Copy the listing below word for word, beginning at the line containing "The height and width of the screenshot is (450, 820)." and stopping after the line containing "point(4,131)".

==============================

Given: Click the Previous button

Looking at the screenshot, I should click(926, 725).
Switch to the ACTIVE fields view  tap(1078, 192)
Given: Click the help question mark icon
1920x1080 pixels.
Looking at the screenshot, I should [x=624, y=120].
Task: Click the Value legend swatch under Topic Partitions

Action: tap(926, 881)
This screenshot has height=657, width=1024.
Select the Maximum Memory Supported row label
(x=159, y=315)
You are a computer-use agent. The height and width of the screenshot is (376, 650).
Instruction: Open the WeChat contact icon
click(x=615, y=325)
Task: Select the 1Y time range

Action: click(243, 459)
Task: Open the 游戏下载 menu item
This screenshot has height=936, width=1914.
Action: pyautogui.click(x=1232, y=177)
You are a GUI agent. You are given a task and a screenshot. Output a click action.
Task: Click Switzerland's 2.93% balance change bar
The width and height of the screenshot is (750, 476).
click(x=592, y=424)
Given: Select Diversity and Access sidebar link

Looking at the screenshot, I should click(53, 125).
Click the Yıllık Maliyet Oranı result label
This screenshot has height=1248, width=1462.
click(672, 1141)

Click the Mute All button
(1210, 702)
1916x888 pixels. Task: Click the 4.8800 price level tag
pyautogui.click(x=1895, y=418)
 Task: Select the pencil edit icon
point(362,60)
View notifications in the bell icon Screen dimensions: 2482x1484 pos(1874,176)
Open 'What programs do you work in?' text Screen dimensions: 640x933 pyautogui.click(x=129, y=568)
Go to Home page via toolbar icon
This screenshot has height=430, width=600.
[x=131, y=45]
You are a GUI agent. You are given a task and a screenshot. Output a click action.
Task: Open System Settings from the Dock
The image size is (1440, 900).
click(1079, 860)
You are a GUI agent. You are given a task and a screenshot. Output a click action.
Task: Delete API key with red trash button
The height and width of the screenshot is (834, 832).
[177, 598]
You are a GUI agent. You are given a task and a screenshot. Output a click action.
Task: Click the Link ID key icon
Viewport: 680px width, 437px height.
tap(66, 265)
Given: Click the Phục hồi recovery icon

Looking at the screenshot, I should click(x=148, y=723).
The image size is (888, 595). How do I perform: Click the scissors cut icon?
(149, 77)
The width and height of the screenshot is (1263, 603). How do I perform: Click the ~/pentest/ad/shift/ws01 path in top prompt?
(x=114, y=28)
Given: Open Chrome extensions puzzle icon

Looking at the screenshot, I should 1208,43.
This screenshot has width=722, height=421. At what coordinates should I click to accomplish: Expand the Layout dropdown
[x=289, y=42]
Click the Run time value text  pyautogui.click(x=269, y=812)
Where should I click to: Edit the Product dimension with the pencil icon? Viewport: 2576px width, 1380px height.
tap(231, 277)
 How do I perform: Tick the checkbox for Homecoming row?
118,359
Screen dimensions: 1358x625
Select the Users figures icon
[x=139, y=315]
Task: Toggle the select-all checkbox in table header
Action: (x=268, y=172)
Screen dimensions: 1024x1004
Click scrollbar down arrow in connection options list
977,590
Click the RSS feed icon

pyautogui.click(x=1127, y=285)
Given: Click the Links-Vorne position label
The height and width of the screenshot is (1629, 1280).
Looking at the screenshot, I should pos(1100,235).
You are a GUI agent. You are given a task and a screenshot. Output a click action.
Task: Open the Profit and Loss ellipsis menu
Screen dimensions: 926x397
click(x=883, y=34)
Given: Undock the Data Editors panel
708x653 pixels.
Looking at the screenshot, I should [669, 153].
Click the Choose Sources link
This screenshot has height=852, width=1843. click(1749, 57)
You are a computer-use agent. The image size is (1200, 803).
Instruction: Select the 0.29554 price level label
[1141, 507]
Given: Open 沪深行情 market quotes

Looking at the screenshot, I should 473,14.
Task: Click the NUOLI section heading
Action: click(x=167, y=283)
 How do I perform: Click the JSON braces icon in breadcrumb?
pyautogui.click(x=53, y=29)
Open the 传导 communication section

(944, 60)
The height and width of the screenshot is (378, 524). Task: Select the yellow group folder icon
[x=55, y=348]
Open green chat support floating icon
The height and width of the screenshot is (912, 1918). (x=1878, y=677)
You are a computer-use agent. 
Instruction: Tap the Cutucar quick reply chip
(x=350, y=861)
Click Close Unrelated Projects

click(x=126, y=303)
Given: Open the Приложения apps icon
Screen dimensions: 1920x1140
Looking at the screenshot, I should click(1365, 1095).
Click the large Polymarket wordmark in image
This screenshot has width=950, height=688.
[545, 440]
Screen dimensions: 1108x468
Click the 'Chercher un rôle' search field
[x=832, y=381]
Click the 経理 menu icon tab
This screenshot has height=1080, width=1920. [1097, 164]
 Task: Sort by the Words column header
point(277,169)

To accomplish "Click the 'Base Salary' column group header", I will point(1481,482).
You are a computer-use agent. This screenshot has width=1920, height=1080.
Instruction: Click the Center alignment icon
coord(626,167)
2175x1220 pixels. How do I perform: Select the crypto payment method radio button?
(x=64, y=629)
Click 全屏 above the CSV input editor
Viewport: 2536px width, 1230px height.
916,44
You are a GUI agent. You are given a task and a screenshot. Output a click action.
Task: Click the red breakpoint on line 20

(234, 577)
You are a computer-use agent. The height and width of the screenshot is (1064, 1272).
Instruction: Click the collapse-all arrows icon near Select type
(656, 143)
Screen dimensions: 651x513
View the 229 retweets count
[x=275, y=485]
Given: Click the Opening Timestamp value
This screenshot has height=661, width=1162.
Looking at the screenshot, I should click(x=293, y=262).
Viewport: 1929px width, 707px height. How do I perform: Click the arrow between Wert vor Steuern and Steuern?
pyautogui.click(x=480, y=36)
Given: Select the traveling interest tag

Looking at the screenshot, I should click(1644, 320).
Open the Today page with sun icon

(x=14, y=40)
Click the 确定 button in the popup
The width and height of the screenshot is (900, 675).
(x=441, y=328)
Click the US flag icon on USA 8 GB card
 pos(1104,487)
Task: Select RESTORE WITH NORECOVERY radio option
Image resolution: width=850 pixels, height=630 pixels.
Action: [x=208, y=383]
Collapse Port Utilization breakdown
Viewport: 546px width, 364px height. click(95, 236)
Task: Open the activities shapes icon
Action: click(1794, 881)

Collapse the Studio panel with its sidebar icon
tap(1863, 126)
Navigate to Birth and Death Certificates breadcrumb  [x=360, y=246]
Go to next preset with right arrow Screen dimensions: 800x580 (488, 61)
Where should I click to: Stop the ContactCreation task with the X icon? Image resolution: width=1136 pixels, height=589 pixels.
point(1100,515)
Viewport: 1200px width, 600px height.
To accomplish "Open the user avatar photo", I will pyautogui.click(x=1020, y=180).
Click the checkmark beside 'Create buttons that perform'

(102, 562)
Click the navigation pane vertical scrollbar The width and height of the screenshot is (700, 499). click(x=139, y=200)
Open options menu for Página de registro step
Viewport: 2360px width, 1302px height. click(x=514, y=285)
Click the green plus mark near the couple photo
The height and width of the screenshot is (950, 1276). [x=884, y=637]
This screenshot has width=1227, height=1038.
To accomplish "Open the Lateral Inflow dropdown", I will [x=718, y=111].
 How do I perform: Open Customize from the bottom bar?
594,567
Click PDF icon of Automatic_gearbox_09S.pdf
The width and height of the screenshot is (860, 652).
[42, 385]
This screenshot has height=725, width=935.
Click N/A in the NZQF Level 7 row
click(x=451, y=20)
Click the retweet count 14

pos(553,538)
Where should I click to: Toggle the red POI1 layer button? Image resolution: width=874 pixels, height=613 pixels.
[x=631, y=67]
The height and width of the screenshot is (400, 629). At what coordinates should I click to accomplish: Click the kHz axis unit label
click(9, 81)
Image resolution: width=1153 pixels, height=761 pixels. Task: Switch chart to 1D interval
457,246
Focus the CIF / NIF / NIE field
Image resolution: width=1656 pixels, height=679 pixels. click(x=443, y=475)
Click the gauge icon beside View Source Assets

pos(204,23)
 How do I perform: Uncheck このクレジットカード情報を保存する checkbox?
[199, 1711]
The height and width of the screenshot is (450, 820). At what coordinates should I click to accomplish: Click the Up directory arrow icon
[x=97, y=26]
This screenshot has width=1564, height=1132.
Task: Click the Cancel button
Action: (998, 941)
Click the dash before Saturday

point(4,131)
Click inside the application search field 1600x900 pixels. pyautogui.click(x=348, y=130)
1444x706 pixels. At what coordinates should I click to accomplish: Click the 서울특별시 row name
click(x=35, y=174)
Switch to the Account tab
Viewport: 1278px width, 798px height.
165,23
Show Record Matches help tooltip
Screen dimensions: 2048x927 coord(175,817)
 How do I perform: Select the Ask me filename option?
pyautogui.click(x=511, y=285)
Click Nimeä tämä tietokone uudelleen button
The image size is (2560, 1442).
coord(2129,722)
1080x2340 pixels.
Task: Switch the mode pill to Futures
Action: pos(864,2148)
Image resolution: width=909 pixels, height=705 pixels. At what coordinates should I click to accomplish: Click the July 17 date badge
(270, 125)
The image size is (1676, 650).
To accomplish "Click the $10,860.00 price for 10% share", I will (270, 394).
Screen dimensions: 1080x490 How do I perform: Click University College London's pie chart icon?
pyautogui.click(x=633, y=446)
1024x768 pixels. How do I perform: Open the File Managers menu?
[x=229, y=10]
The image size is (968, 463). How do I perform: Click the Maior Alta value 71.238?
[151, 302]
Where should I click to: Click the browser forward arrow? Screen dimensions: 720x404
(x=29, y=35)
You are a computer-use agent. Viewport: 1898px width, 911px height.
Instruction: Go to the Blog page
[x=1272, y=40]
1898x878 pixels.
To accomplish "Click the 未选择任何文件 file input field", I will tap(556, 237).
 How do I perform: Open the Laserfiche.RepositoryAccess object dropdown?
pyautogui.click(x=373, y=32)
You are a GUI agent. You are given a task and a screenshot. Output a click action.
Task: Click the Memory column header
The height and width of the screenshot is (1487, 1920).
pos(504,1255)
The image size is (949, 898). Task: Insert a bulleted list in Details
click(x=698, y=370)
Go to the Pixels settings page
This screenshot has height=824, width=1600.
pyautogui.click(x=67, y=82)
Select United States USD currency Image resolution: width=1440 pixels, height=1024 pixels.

==============================

> **Reply to the task**:
The height and width of the screenshot is (450, 820). At what coordinates should I click to accomplish: Click the Up directory arrow icon
[x=97, y=26]
This screenshot has width=1564, height=1132.
Task: Click the Cancel button
Action: (998, 941)
Click the dash before Saturday

point(4,131)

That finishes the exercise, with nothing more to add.